Уплыв за пределы Каменска и поостыв в небесных сквозняках и струях, отец спускался на землю и возвращался домой пешком, но не было так, чтобы – трезвым.
– Тебе там, что ли, поднесли? – спрашивала его мама, кивая в сторону горизонта.
– Там, там, – отвечал он, обмякший, – а то где же… У тебя ж не выпросишь. Там-то в три раза лучше, – говорил он. – Там никого – это раз, а два – там и вас нет. А оттуда, если даже и посмотреть на вас, – говорил он, – вы букарицами покажетесь, а дурь ваша – букашечьей, – и это уже три, – говорил он.
И долго ещё после, но уже в доме, сидел он на пороге или на стуле, стягивал с ног носки, пожимал плечами, вскидывал брови, жестикулировал, пьяно крякая, и куражливо что-то бормотал. А это уже потом…

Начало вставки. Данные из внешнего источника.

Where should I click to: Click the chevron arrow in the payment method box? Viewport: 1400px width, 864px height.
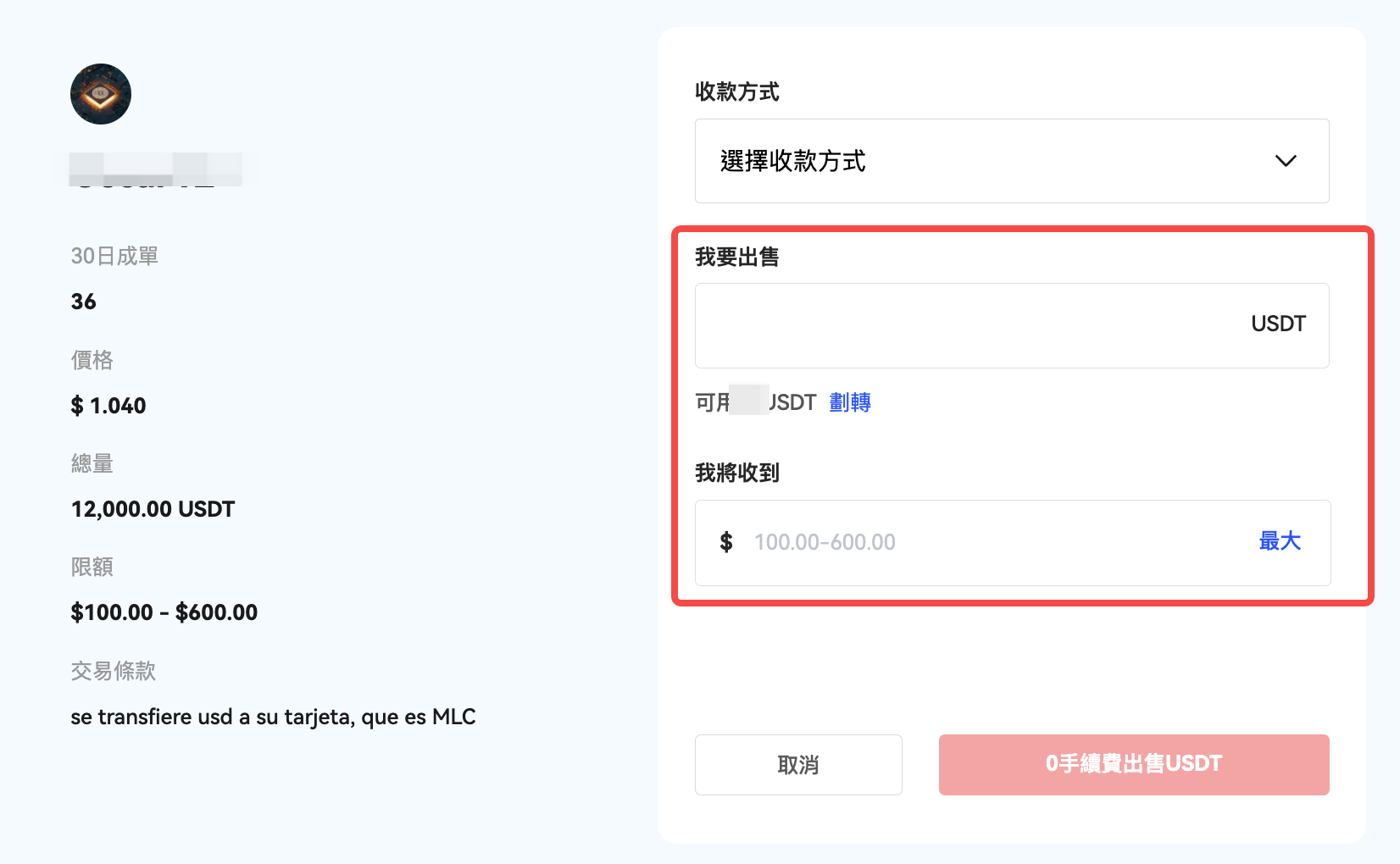(x=1286, y=161)
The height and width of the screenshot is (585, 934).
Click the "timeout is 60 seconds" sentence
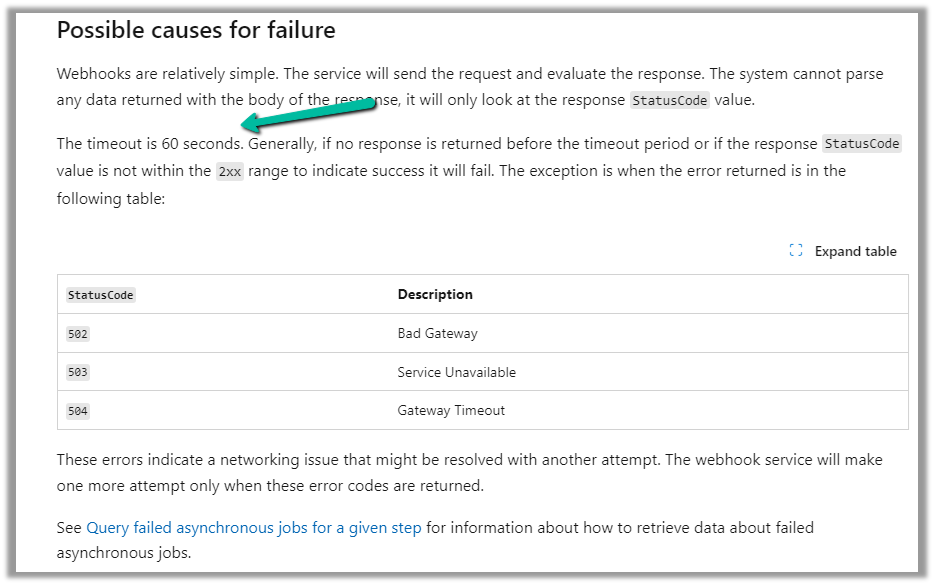pyautogui.click(x=150, y=144)
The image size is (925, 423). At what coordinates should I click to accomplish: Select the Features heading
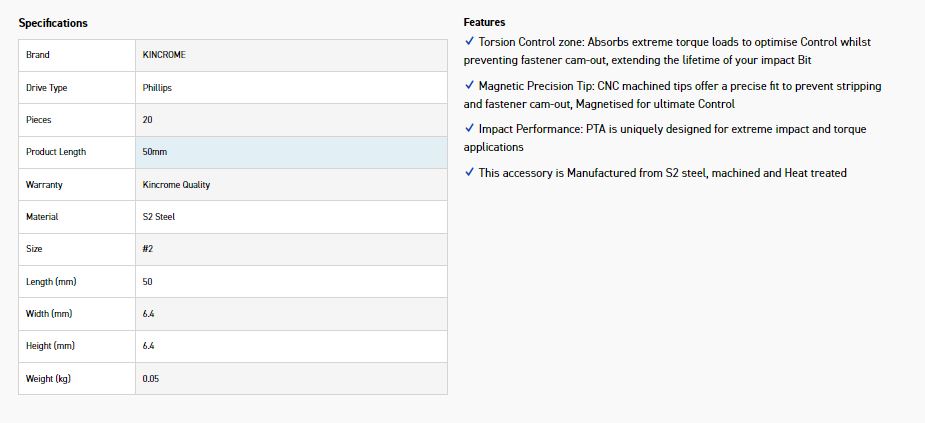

А это потом, когда после трёхлетнего перерыва я видел его в предпоследний раз. Сойдя с автобуса и приблизившись к нашему дому, на скамейке под берёзой увидел я старика с запавшими щеками, с седою по ним щетиной и слезящими от сентябрьского солнца глазами. Я тихо подступил к нему, тихо спросил:
– Папа, ты сейчас опять там… на облаке?
А он, уставившись на кирзовые сапоги с загнутыми, как у пересохших на печи бахил, вверх носками, на жёлтые ли, опавшие с берёзы и густо устлавшие поляну перед домом листья, не сразу ответил.
– Нет, – сказал он. – Я не могу уже туда подняться… И я думаю… боюсь я… – и молчит. И на меня так и не смотрит.
А я жду, я не спрашиваю.
– Боюсь, – сказал он. – Боюсь, скотский род, что окажусь там не один… и будет стыдно, – и заплакал.
И я сел рядом. Я заплакал.
Я рано вставал, и никто меня не будил. Я наскоро завтракал и спешил в школу. Вбежав в класс, бросал на парту свою матерчатую, залитую чернилами, сшитую когда-то мамой и унаследованную мной от Николая сумку и становился у окна. Я ждал.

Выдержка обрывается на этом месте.